Segment Open

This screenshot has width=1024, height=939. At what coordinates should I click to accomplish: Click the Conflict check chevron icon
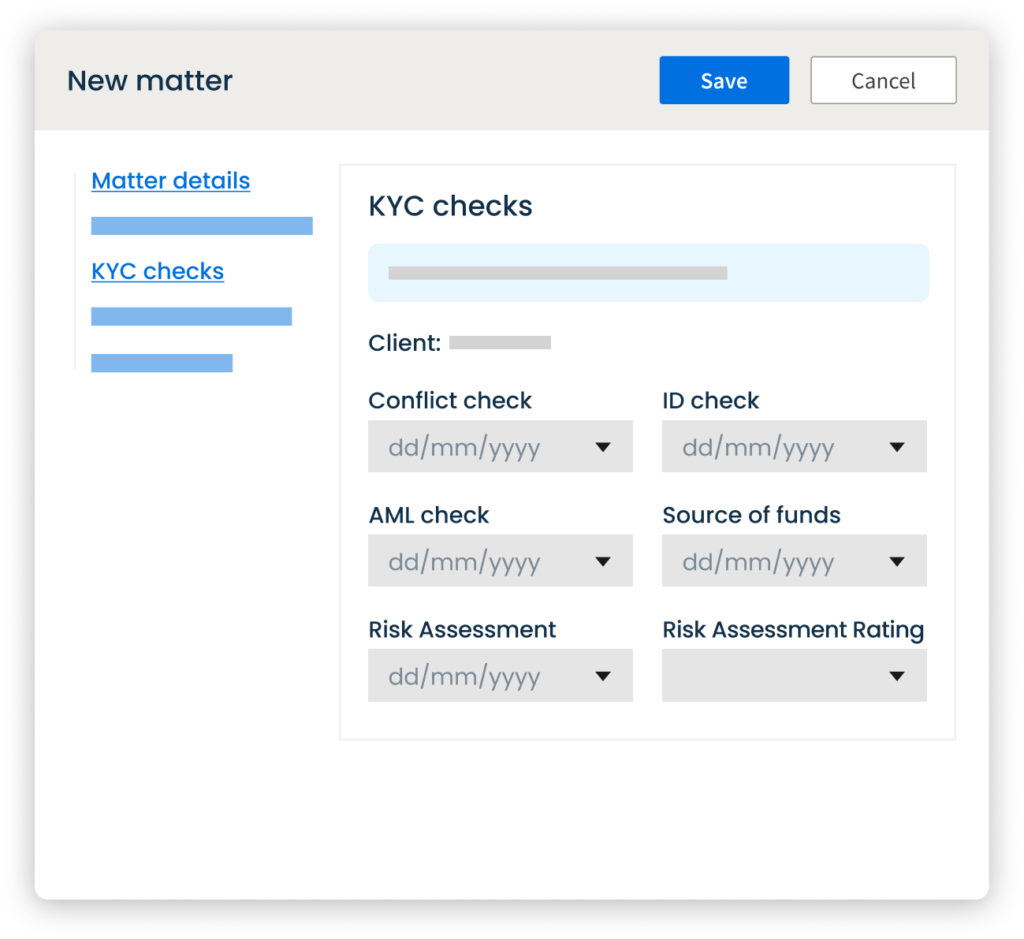tap(603, 446)
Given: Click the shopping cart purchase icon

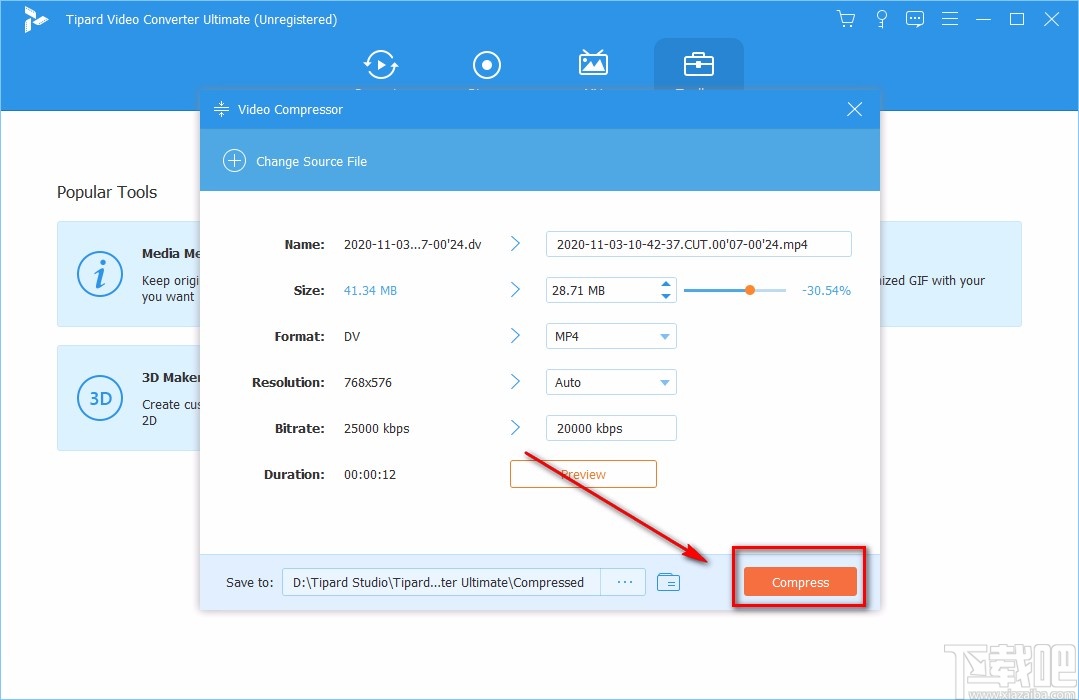Looking at the screenshot, I should (846, 19).
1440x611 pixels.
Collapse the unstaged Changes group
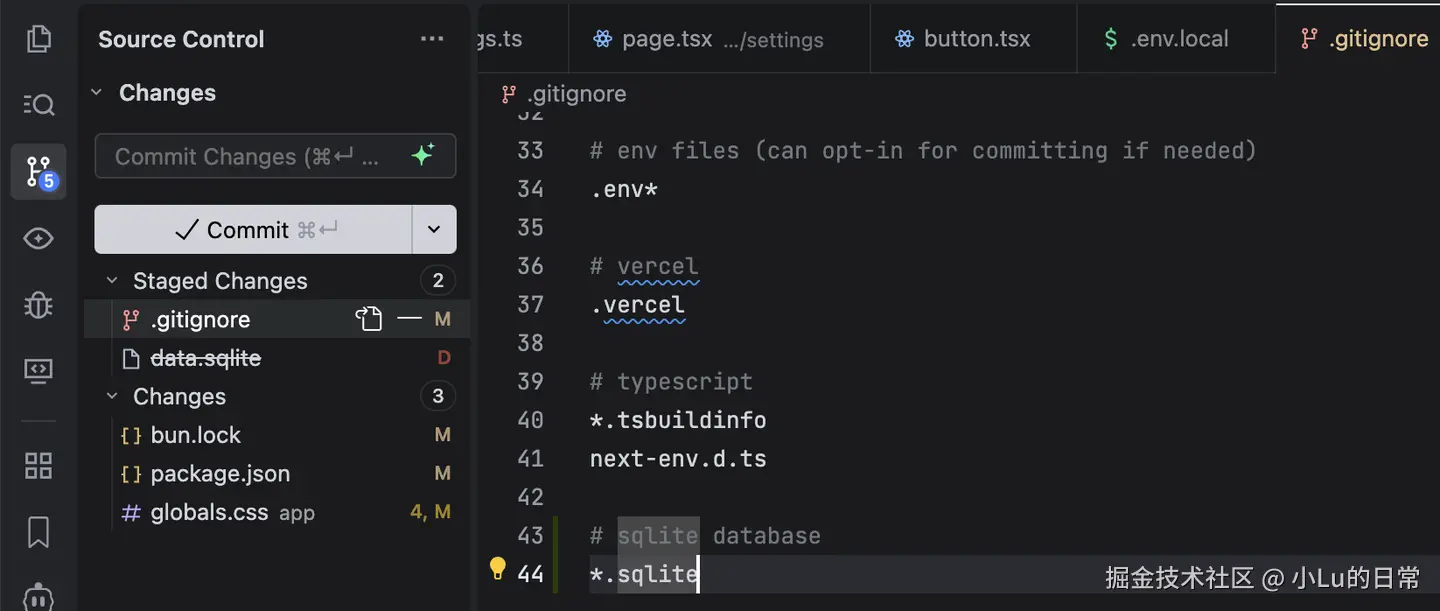click(112, 397)
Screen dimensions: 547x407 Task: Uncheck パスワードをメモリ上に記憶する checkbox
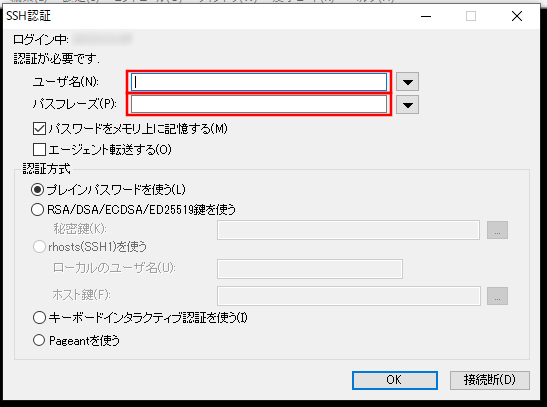point(39,129)
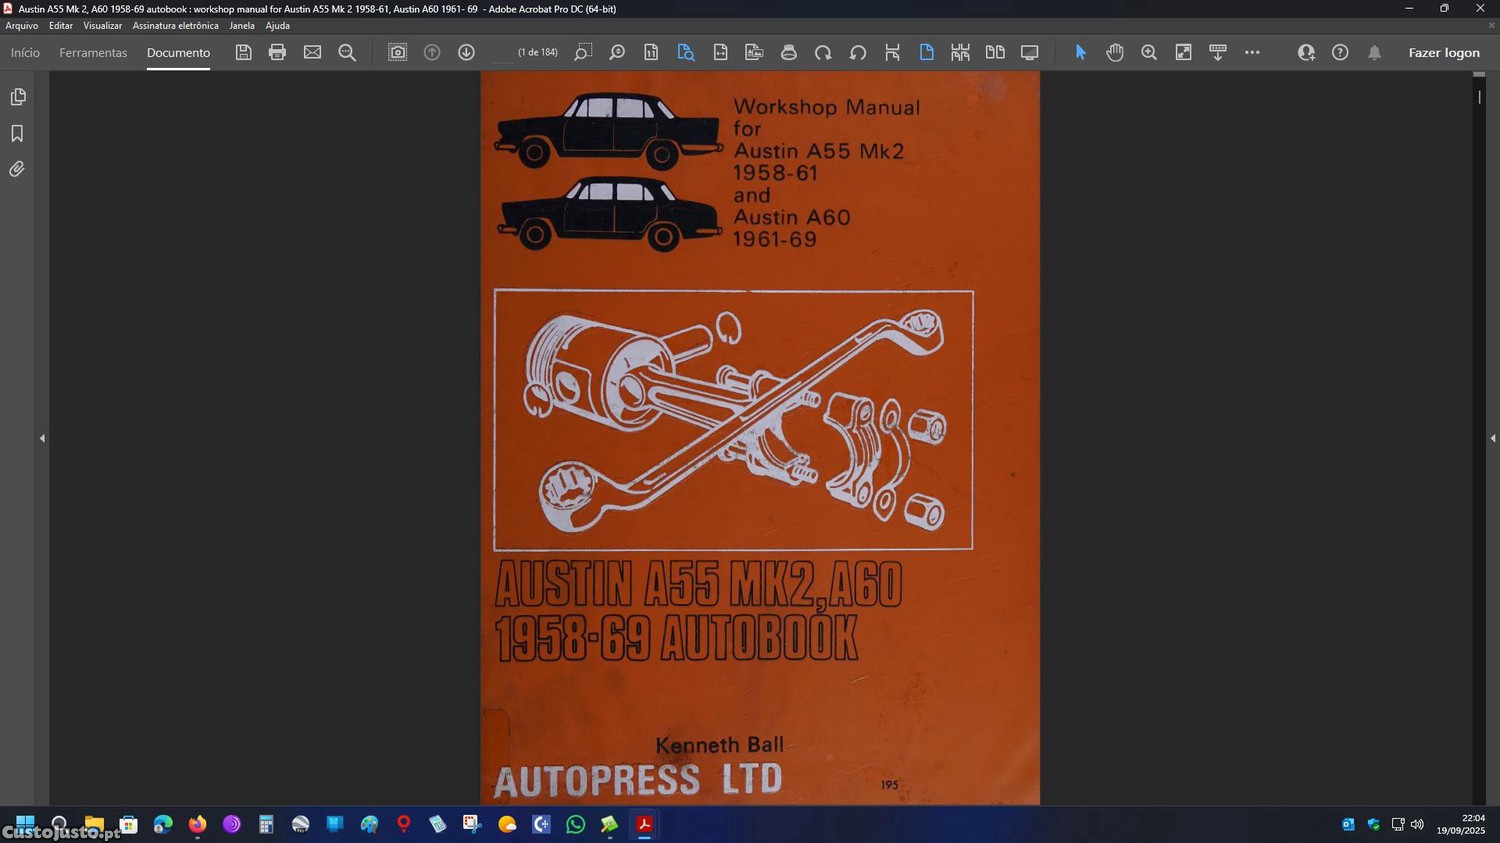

Segment Closed

[What to produce] Exactly repeat the data above; the pictures do not belong in your copy.

[Finished exercise]
This screenshot has width=1024, height=939. At what coordinates should I click to accomplish: Click the Conflict check chevron icon
tap(603, 446)
Given: Click the shopping cart purchase icon

Looking at the screenshot, I should (846, 19).
1440x611 pixels.
Collapse the unstaged Changes group
click(112, 397)
Screen dimensions: 547x407 Task: Uncheck パスワードをメモリ上に記憶する checkbox
point(39,129)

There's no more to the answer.